▶ **Lista de exercícios**:
1. Segundo o texto sobre a democracia, o que distingue as ditaduras?
2. Transcreva do texto sobre a democracia o trecho que se inicia nas palavras que contêm "Deferência e chá" e fecha em "contra a democracia.".
3. Indique se cada afirmação está de acordo com o texto sobre a democracia, respondendo sim ou não e citando as palavras do texto que o comprovam: (a) O autor considera fácil de entender o debate exaltado sobre o alegado fim da democracia. (b) Há quem acuse as chamadas ‘direitas’ de serem intrinsecamente contra a democracia. (c) O artigo foi publicado pelo Observador.

▶ **Texto apresentado**:
———

Deferência e chá das 5, responde João Carlos Espada em artigo publicado pelo Observador, comentando livro recém-lançado:
1 Vozes
amigas dizem-me que continua entre nós, embora talvez em tom menos
tribal, um intransigente debate sobre se ainda vivemos ou não em
democracia. Uns acusam as chamadas ‘esquerdas’ e o governo de estarem a
sufocar a democracia. Outros acusam as chamadas ‘direitas’ de serem
intrinsecamente contra a democracia.
Receio
ter de dizer que todo esse ‘debate’ exaltado sobre o alegado fim da
democracia me parece difícil de entender. Julgava que tivéssemos
aprendido que a democracia se distingue precisamente pelo debate
tranquilo entre propostas e pontos de vista diferentes. Umas vezes
ganham umas as eleições, outras vezes ganham outras. Mas o livre debate
entre elas pode continuar. O que distingue as ditaduras é a
impossibilidade de debate e de concorrência entre propostas rivais.

———

▶ **Dados fornecidos**:

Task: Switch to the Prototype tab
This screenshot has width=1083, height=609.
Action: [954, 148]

———

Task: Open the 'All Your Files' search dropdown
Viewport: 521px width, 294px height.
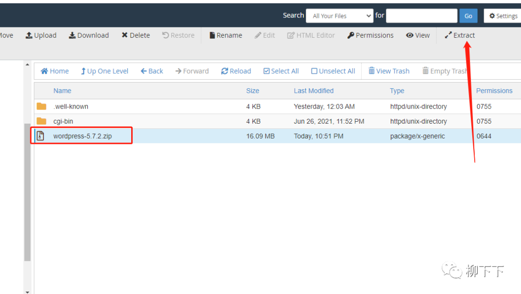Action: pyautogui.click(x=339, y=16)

———

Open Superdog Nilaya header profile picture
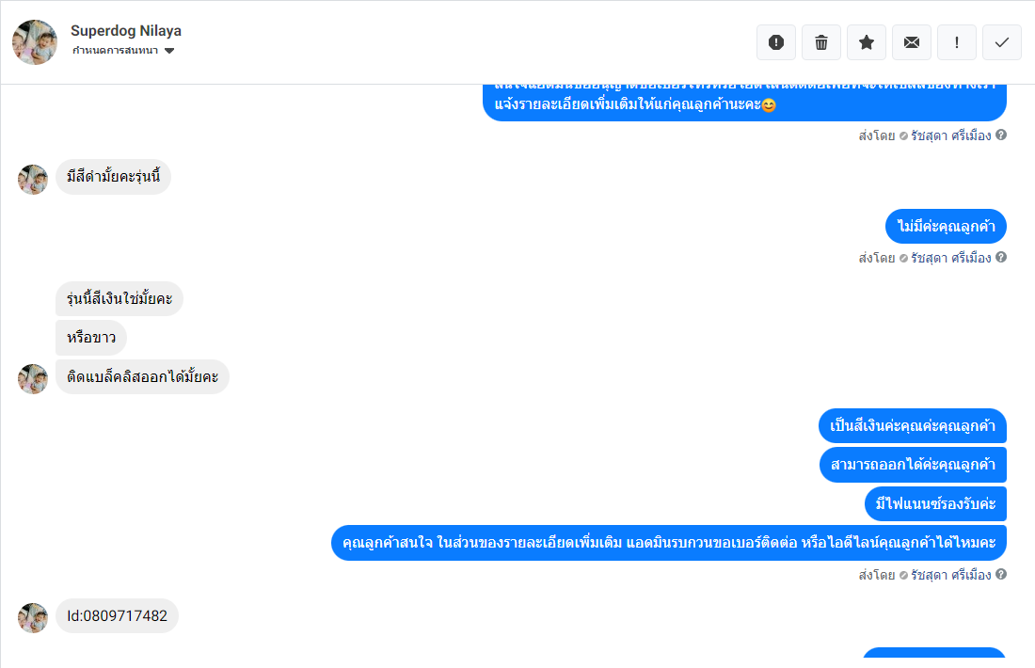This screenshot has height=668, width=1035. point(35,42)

———

▶ **Respostas por exercício**:
1. A impossibilidade de debate e de concorrência entre propostas rivais.

2.
Deferência e chá das 5, responde João Carlos Espada em artigo publicado pelo Observador, comentando livro recém-lançado:
1 Vozes
amigas dizem-me que continua entre nós, embora talvez em tom menos
tribal, um intransigente debate sobre se ainda vivemos ou não em
democracia. Uns acusam as chamadas ‘esquerdas’ e o governo de estarem a
sufocar a democracia. Outros acusam as chamadas ‘direitas’ de serem
intrinsecamente contra a democracia.

3.
(a) Não: "me parece difícil de entender".
(b) Sim: "Outros acusam as chamadas ‘direitas’ de serem intrinsecamente contra a democracia."
(c) Sim: "em artigo publicado pelo Observador".